> _DATA FOR THE TASK_:

########################################

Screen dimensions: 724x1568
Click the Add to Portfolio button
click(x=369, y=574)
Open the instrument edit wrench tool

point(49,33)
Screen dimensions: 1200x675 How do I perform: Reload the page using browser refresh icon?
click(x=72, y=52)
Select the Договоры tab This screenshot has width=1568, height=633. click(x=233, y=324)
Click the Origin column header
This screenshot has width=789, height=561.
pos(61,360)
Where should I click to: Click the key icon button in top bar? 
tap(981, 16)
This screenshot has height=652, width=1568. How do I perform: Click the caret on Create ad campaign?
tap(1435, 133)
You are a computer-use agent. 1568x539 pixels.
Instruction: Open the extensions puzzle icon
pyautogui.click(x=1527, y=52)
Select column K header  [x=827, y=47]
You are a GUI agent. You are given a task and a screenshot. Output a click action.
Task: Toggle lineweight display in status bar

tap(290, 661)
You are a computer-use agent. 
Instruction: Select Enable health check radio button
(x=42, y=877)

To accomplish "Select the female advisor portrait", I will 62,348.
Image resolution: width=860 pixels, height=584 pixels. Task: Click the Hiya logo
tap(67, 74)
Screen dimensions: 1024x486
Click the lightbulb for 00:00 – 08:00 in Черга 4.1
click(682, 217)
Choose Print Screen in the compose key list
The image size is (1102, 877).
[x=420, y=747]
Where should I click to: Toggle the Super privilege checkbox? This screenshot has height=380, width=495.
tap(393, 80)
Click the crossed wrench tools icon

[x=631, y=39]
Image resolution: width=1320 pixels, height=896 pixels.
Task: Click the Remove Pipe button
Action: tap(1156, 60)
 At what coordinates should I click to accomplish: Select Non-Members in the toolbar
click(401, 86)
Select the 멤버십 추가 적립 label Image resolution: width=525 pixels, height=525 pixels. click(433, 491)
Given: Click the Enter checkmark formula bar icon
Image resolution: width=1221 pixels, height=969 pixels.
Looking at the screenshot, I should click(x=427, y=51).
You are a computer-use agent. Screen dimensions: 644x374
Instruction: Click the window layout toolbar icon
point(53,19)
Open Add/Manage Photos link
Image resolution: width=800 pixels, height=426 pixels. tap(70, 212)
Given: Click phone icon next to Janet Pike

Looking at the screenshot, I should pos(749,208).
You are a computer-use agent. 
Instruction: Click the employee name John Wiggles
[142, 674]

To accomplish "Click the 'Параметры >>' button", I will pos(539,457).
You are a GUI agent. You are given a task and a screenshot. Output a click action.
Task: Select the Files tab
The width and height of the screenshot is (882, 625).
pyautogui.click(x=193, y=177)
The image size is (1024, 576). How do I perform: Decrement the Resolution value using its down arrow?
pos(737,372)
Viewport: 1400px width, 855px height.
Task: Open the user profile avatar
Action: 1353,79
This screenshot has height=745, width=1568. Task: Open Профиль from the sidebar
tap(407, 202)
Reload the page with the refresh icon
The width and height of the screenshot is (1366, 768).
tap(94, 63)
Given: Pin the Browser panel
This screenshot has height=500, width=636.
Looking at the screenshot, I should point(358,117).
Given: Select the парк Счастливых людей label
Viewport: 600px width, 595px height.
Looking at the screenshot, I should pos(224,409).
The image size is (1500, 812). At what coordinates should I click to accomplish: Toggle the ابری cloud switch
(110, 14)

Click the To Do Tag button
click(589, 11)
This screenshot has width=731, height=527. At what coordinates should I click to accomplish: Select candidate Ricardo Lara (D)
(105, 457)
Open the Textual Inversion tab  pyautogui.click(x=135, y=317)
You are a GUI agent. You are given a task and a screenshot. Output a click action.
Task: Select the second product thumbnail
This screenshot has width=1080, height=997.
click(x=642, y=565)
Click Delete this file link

########################################

> _YOUR GOAL_:
Would you transcribe every entry exactly, leaving nothing out?

> _RESULT_:
Screen dimensions: 724x1568
Click the Add to Portfolio button
click(x=369, y=574)
Open the instrument edit wrench tool

point(49,33)
Screen dimensions: 1200x675 How do I perform: Reload the page using browser refresh icon?
click(x=72, y=52)
Select the Договоры tab This screenshot has width=1568, height=633. click(x=233, y=324)
Click the Origin column header
This screenshot has width=789, height=561.
pos(61,360)
Where should I click to: Click the key icon button in top bar? 
tap(981, 16)
This screenshot has height=652, width=1568. How do I perform: Click the caret on Create ad campaign?
tap(1435, 133)
You are a computer-use agent. 1568x539 pixels.
Instruction: Open the extensions puzzle icon
pyautogui.click(x=1527, y=52)
Select column K header  [x=827, y=47]
You are a GUI agent. You are given a task and a screenshot. Output a click action.
Task: Toggle lineweight display in status bar

tap(290, 661)
You are a computer-use agent. 
Instruction: Select Enable health check radio button
(x=42, y=877)

To accomplish "Select the female advisor portrait", I will 62,348.
Image resolution: width=860 pixels, height=584 pixels. Task: Click the Hiya logo
tap(67, 74)
Screen dimensions: 1024x486
Click the lightbulb for 00:00 – 08:00 in Черга 4.1
click(682, 217)
Choose Print Screen in the compose key list
The image size is (1102, 877).
[x=420, y=747]
Where should I click to: Toggle the Super privilege checkbox? This screenshot has height=380, width=495.
tap(393, 80)
Click the crossed wrench tools icon

[x=631, y=39]
Image resolution: width=1320 pixels, height=896 pixels.
Task: Click the Remove Pipe button
Action: tap(1156, 60)
 At what coordinates should I click to accomplish: Select Non-Members in the toolbar
click(401, 86)
Select the 멤버십 추가 적립 label Image resolution: width=525 pixels, height=525 pixels. click(433, 491)
Given: Click the Enter checkmark formula bar icon
Image resolution: width=1221 pixels, height=969 pixels.
Looking at the screenshot, I should click(x=427, y=51).
You are a computer-use agent. Screen dimensions: 644x374
Instruction: Click the window layout toolbar icon
point(53,19)
Open Add/Manage Photos link
Image resolution: width=800 pixels, height=426 pixels. tap(70, 212)
Given: Click phone icon next to Janet Pike

Looking at the screenshot, I should pos(749,208).
You are a computer-use agent. 
Instruction: Click the employee name John Wiggles
[142, 674]

To accomplish "Click the 'Параметры >>' button", I will pos(539,457).
You are a GUI agent. You are given a task and a screenshot. Output a click action.
Task: Select the Files tab
The width and height of the screenshot is (882, 625).
pyautogui.click(x=193, y=177)
The image size is (1024, 576). How do I perform: Decrement the Resolution value using its down arrow?
pos(737,372)
Viewport: 1400px width, 855px height.
Task: Open the user profile avatar
Action: 1353,79
This screenshot has height=745, width=1568. Task: Open Профиль from the sidebar
tap(407, 202)
Reload the page with the refresh icon
The width and height of the screenshot is (1366, 768).
tap(94, 63)
Given: Pin the Browser panel
This screenshot has height=500, width=636.
Looking at the screenshot, I should point(358,117).
Given: Select the парк Счастливых людей label
Viewport: 600px width, 595px height.
Looking at the screenshot, I should pos(224,409).
The image size is (1500, 812). At what coordinates should I click to accomplish: Toggle the ابری cloud switch
(110, 14)

Click the To Do Tag button
click(589, 11)
This screenshot has width=731, height=527. At what coordinates should I click to accomplish: Select candidate Ricardo Lara (D)
(105, 457)
Open the Textual Inversion tab  pyautogui.click(x=135, y=317)
You are a GUI agent. You are given a task and a screenshot. Output a click action.
Task: Select the second product thumbnail
This screenshot has width=1080, height=997.
click(x=642, y=565)
Click Delete this file link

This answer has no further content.